Comment by tantalor
14 hours ago
> But they do make categorization mistakes, which is a common source of errors.
> Claude misclassifies a hosting cost (which counts as COGS) as a software subscription.
This is simply asking too much of the agent. Your accountant is not responsible for knowing all the intimate details of your business. You need to tell them!
> What's Vercel?
>> That's a hosting service.
> Ah, so it goes to Cost of Goods Sold?
>> Yeah, I guess.
The mistake here was on the operator, allowing the agent just make up categories as it liked.
From the prompt:
> (1) You have properly categorized every transaction, and all journal entries are sitting in the correct accounts. It is better to take longer than to mis-categorize a transaction.
This is insane! How is it supposed to know?
Hey, member of the benchmark team. We actually seeded the ledger with the company's chart of accounts and 8 months of historical transactions. For the Vercel example specifically, there were prior instances showing how to categorize hosting costs that the models could reference. The expectation wasn't for them to guess blindly, but to use the provided transaction history as guidance for similar categorizations (which they often, but not always, did).

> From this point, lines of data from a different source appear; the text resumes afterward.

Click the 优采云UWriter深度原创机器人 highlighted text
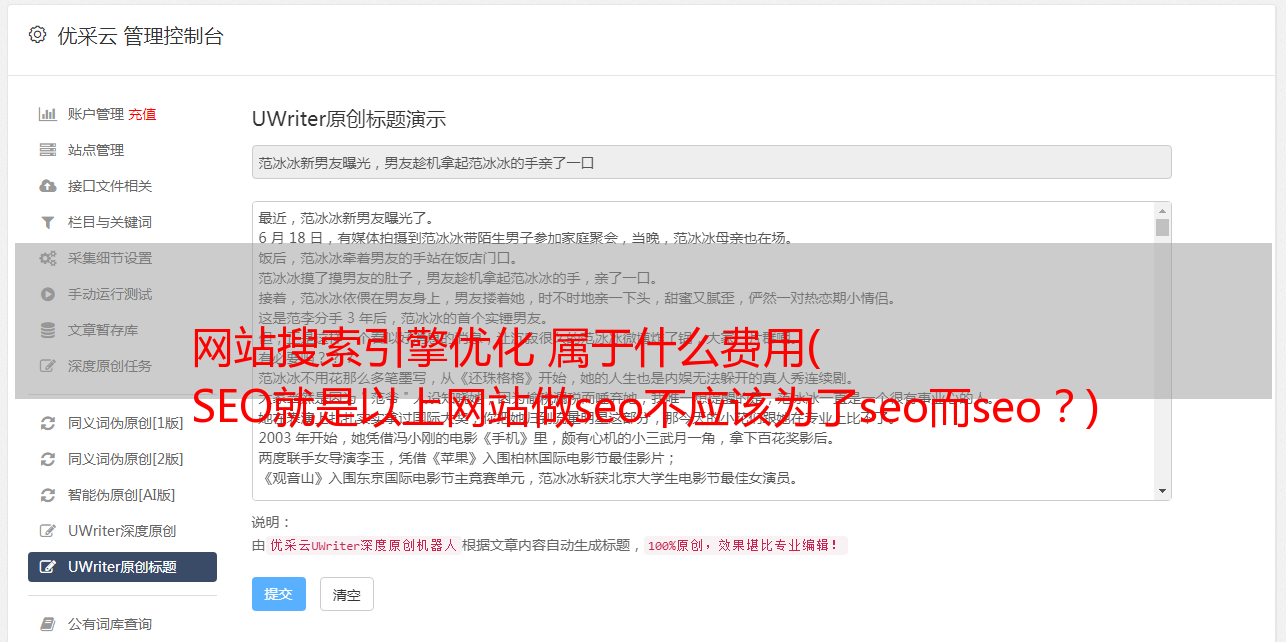Screen dimensions: 1286x642 click(363, 546)
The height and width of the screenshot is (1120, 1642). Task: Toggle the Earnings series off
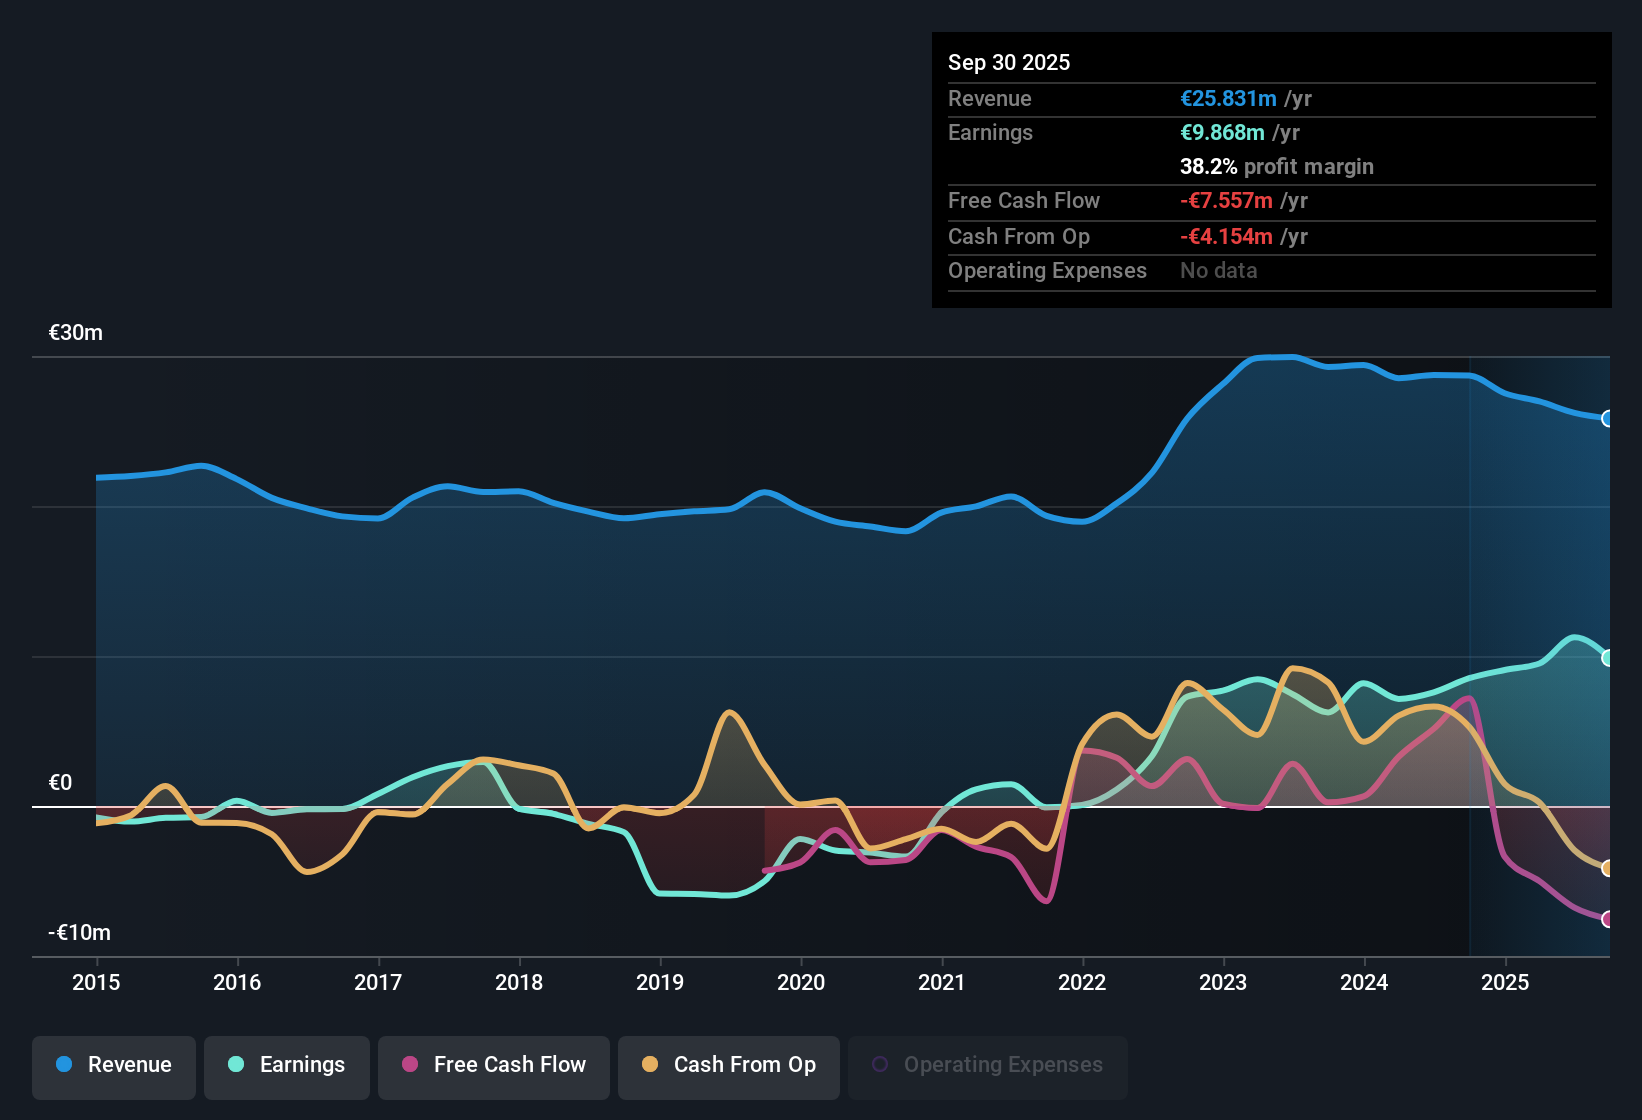287,1066
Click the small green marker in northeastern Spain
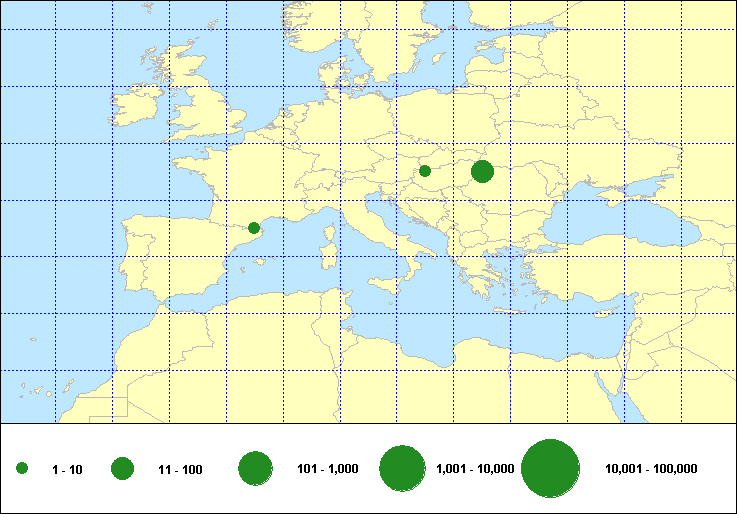 (253, 228)
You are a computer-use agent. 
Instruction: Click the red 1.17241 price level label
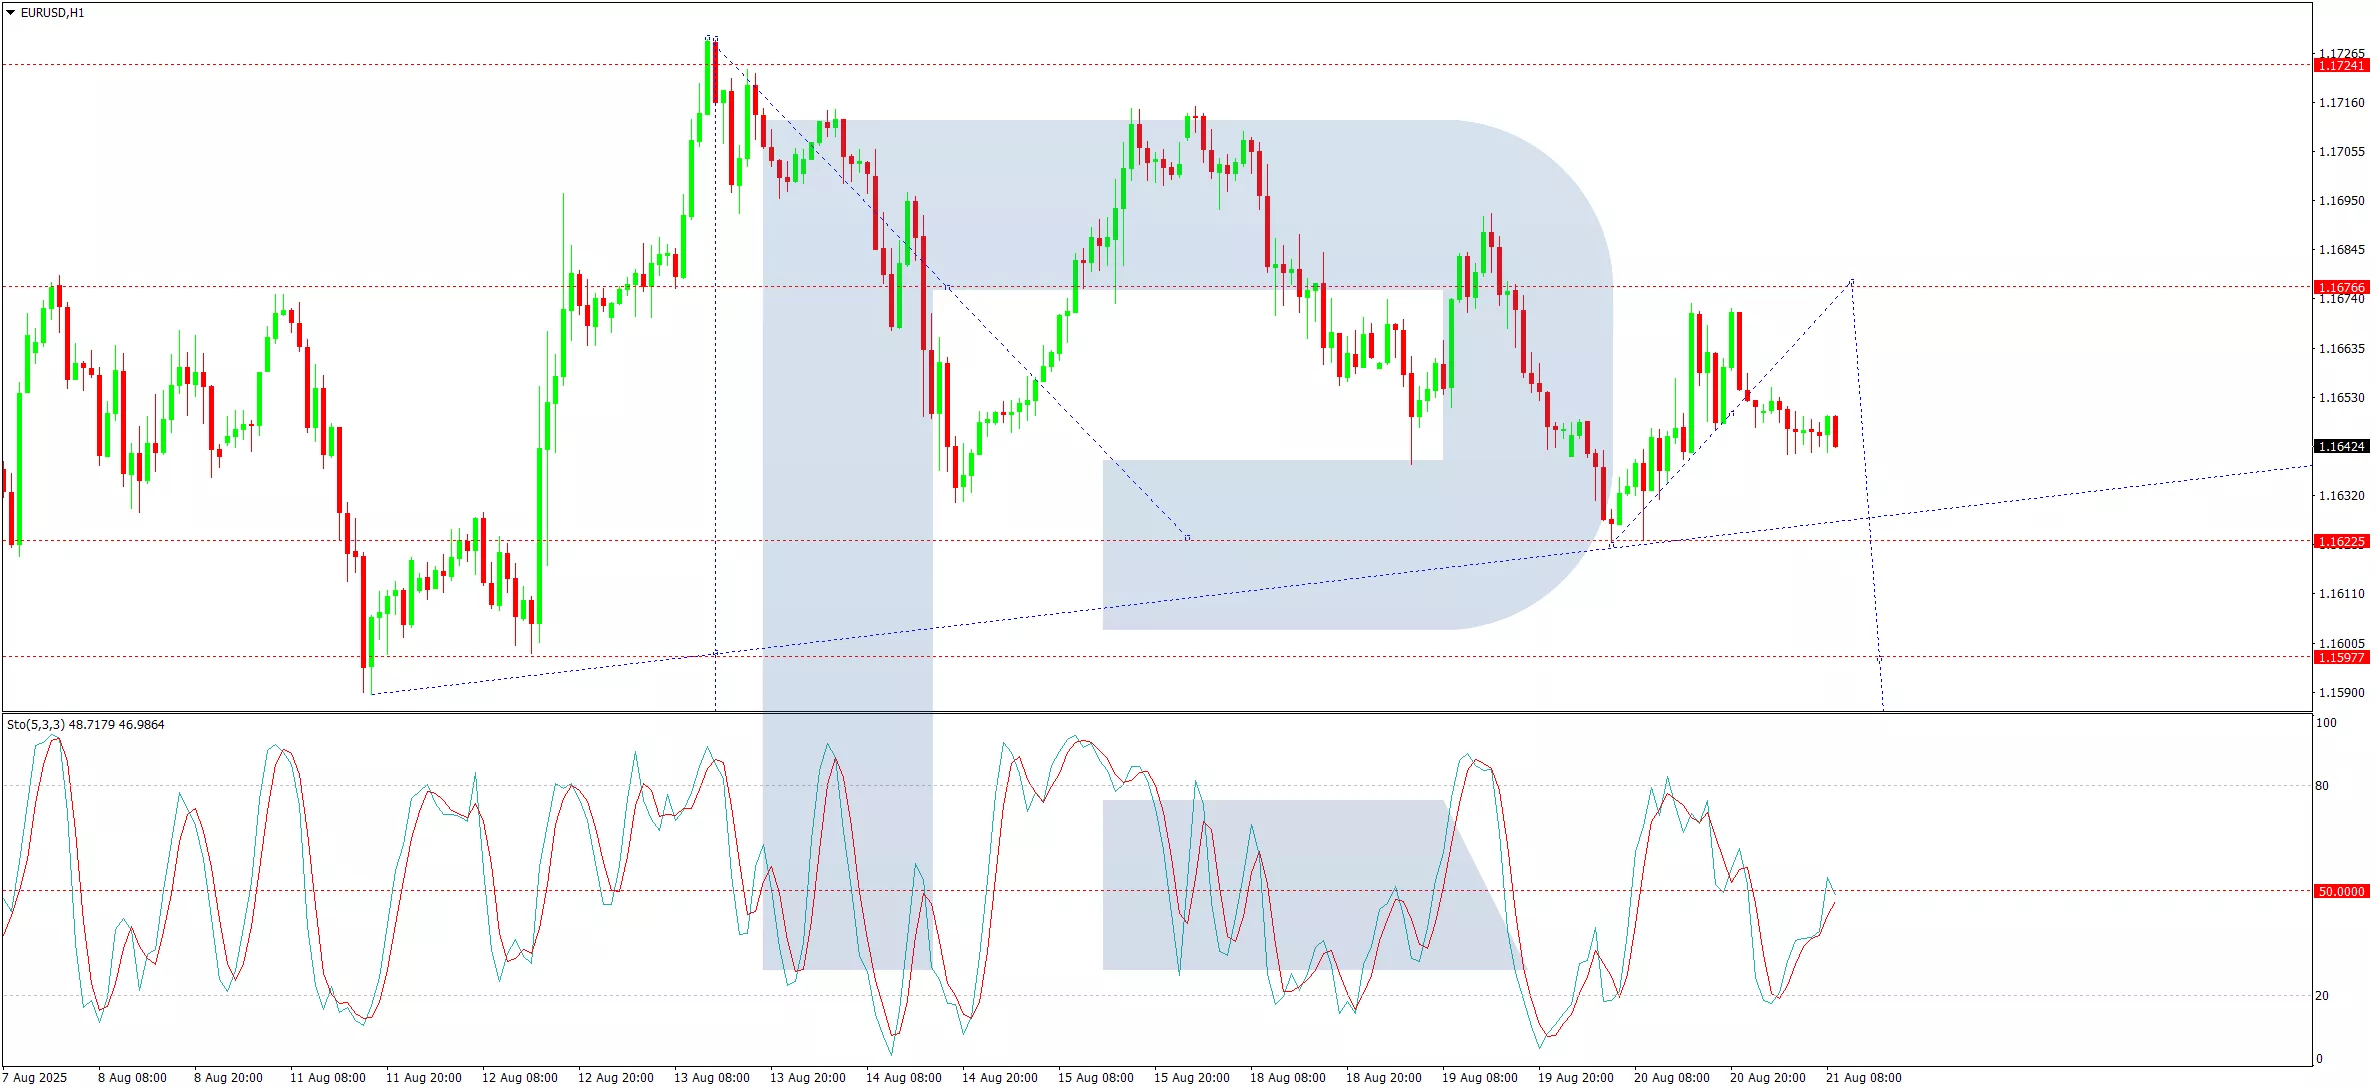coord(2341,65)
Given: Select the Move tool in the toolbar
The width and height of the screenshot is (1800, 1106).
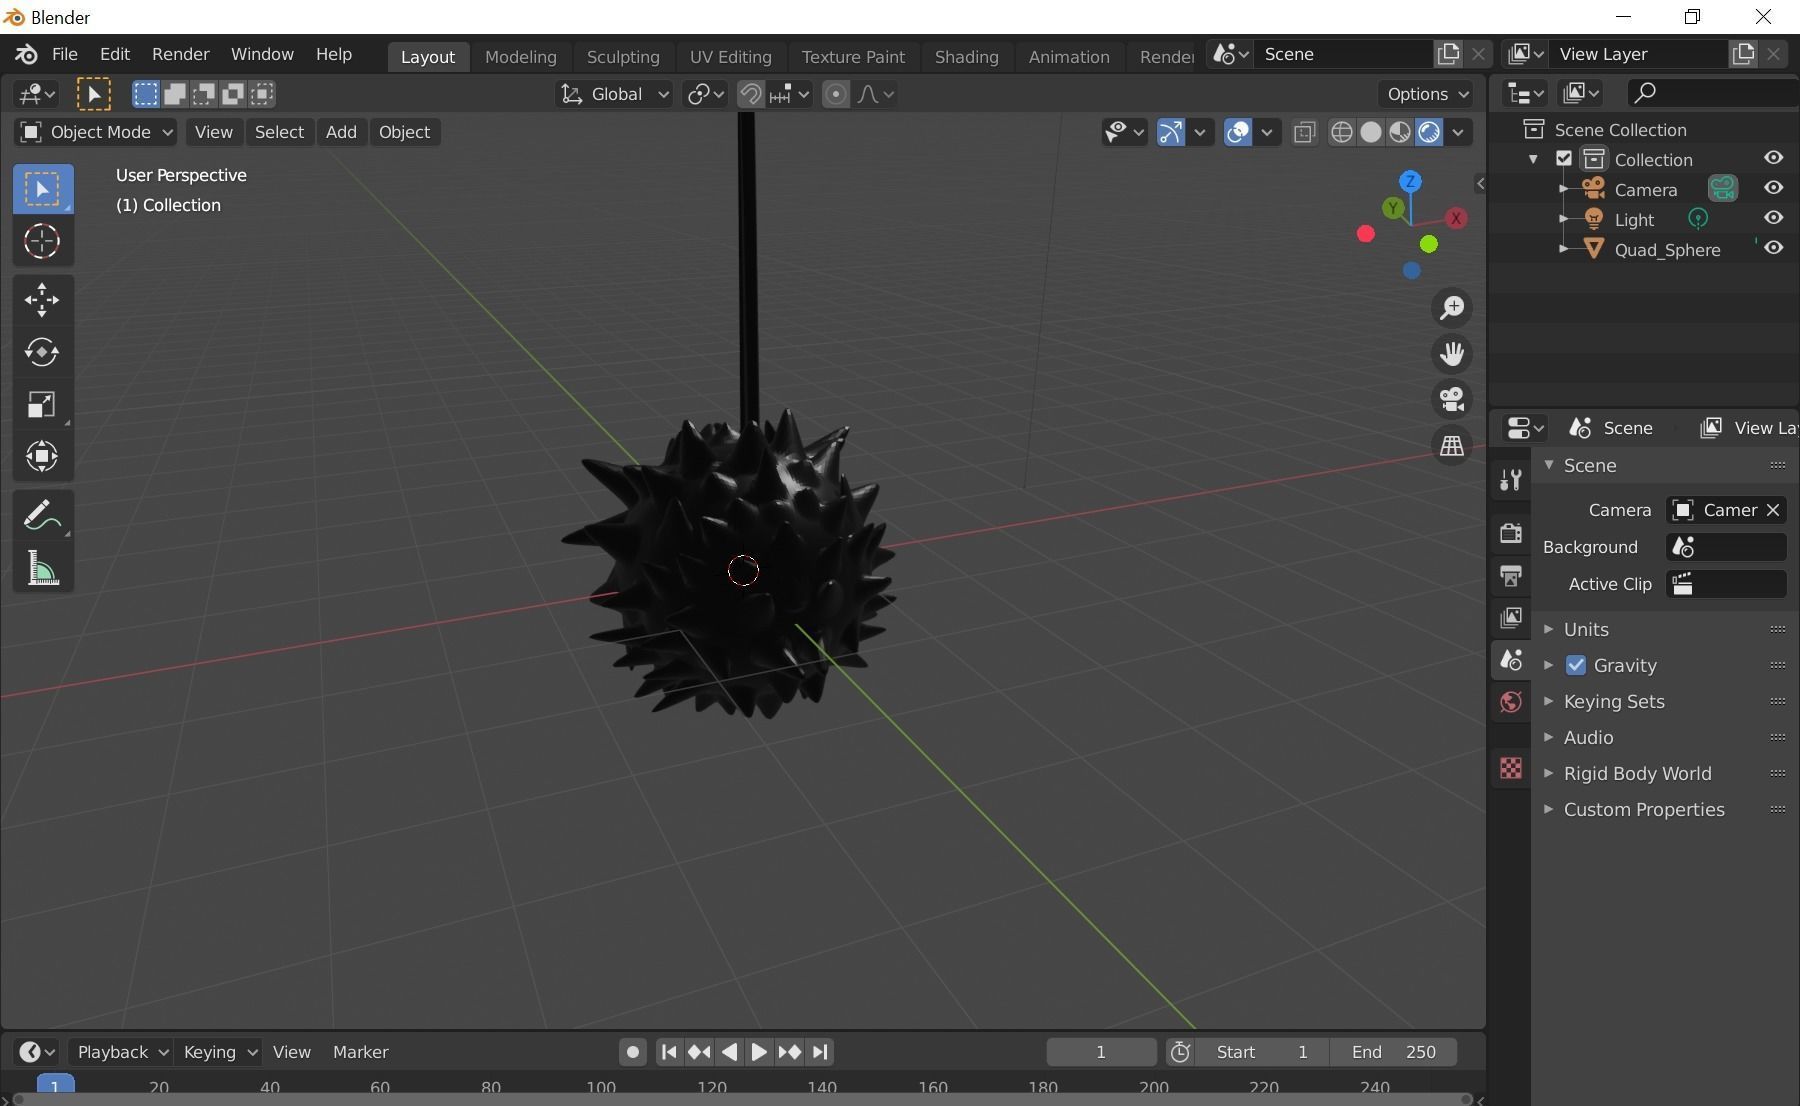Looking at the screenshot, I should pos(42,299).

Ahh, that's a good solution! I missed that, and you definitely instruct them to do that:
> You must follow the established patterns for categorization, revrec, etc for past months... If you must use a new account or treatment, explicitly note why existing patterns don't apply
> Your accountant is not responsible for knowing all the intimate details of your business. You need to tell them!
Your accountant as a 3rd party might have this issue. Your accountant that you hire as an employee to help you run your business is the one who should be doing this.
An LLM agent is strongly third party.
So it's not going to replace engineers or CS? Because thats how they are being sold right now.
If it is a third party then your vibe coding or getting CS from a random on a reddit thread (effectively).